Arnaud Stopa TC Media Le terrain en friche a été nettoyé pour faire place à une initiative citoyenne de parc.

Le terrain vague situé derrière l’épicerie Métro de la place Simon-Valois fera l’objet d’une transformation en parc citoyen et autogéré.

La mairie a décidé de confier à l’organisme Lande la mise en valeur d’un terrain qui lui appartient et qui suscite peu d’intérêt en raison de son enclavement. «Il y a une réelle volonté des citoyens de créer un espace de rencontre. Des habitants qui vivent là depuis cinq ou dix ans ont pu rencontrer pour la première fois leurs voisins», a soutenu Mikael St-Pierre, urbaniste et fondateur de Lande.

L’an passé, l’organisme dont la mission est de mettre en valeur de manière temporaire des terrains vacants au bénéfice des citoyens a jeté son dévolu sur ce lopin de terre, vide depuis plus de 40 ans. Après l’affichage d’une pancarte, une dizaine de citoyens se sont rencontrés pour mettre la main à la pâte. L’Arpent vert venait de naître. «Je voulais changer le paysage en arrière de chez moi. Le terrain était un dépotoir», a indiqué Simon Maltais, citoyen de la rue Bourbonnière.

Un nettoyage a été effectué dans la foulée et la mairie a proposé de mettre à disposition pour trois ans le terrain à Lande et les citoyens. «La mairie a été d’abord curieuse de notre projet, puis l’a trouvé logique car cela allait être bénéfique, notamment avec la place Valois à côté», s’est-il remémoré.

«Cette année, nous allons contribuer à hauteur de 5000$ et mettre à disposition des citoyens des moyens technique grâce à une collaboration avec les Travaux publics. Cela va complètement changer de dynamique dans la ruelle», s’est félicité Éric Alan Caldwell, conseiller d’Hochelaga.

Avec cet argent, les citoyens vont pouvoir créer des sentiers et fleurir l’espace.
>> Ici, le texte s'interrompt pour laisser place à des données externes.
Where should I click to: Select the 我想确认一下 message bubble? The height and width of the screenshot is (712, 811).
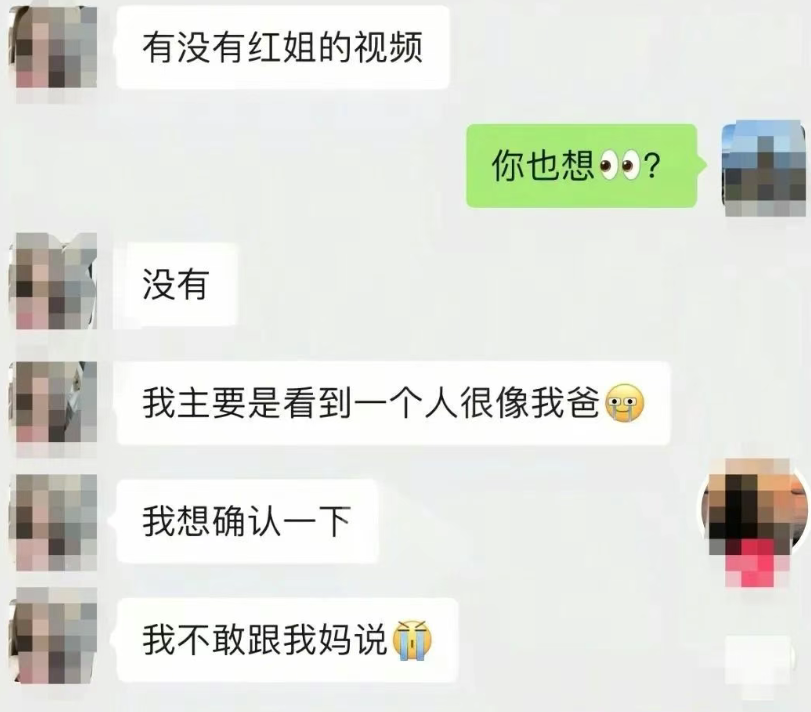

Un coin barbecue pourrait être organisé. «L’objectif est d’aménager une place centrale en paille avec des bancs pour qu’on puisse discuter entre voisins», a expliqué Simon Maltais.

Dans l’air du temps
Le projet de l’Arpent vert trouve ses racines dans le mouvement des «occupations éphémères» qui consiste à ce que des citoyens prennent possession de terrains délaissés et les mettre en valeur. À Montréal, le Village éphémère, au Pied-du-Courant, est l’exemple le plus populaire.
«Il y a 25 kilomètres carrés de terrains vacants à Montréal, qui pourrait répondre à des besoins ponctuels, même circonscrits dans le temps», a souligné Mikael St-Pierre.

À terme, le terrain devrait être vendu pour un développement ultérieur. Mais sa situation géographique ne conviendrait qu’à un agrandissement du stationnement de l’épicerie, croit Mikael St-Pierre, qui rappelle aux citoyens la caractère temporaire de l’Arpent vert.

«C’est sûr qu’il devra céder sa place un jour, peut-être qu’on pourrait l’emmener vers autre chose et pérenniser l’idée d’avoir un espace vert» a estimé pour sa part Éric Alan Caldwell.


Conscience urbaine

Dans le cadre du 375e anniversaire de Montréal, une autre occupation éphémère se tiendra dans l’arrondissement de Mercier–Hochelaga-Maisonneuve. Conscience urbaine proposera d’inviter jusqu’en décembre, un artiste ou collectif artistique à investir un terrain vacant pour un total de quatre résidences artistiques sur les terrains ciblés qui aura pour mandat de l’animer pendant deux mois.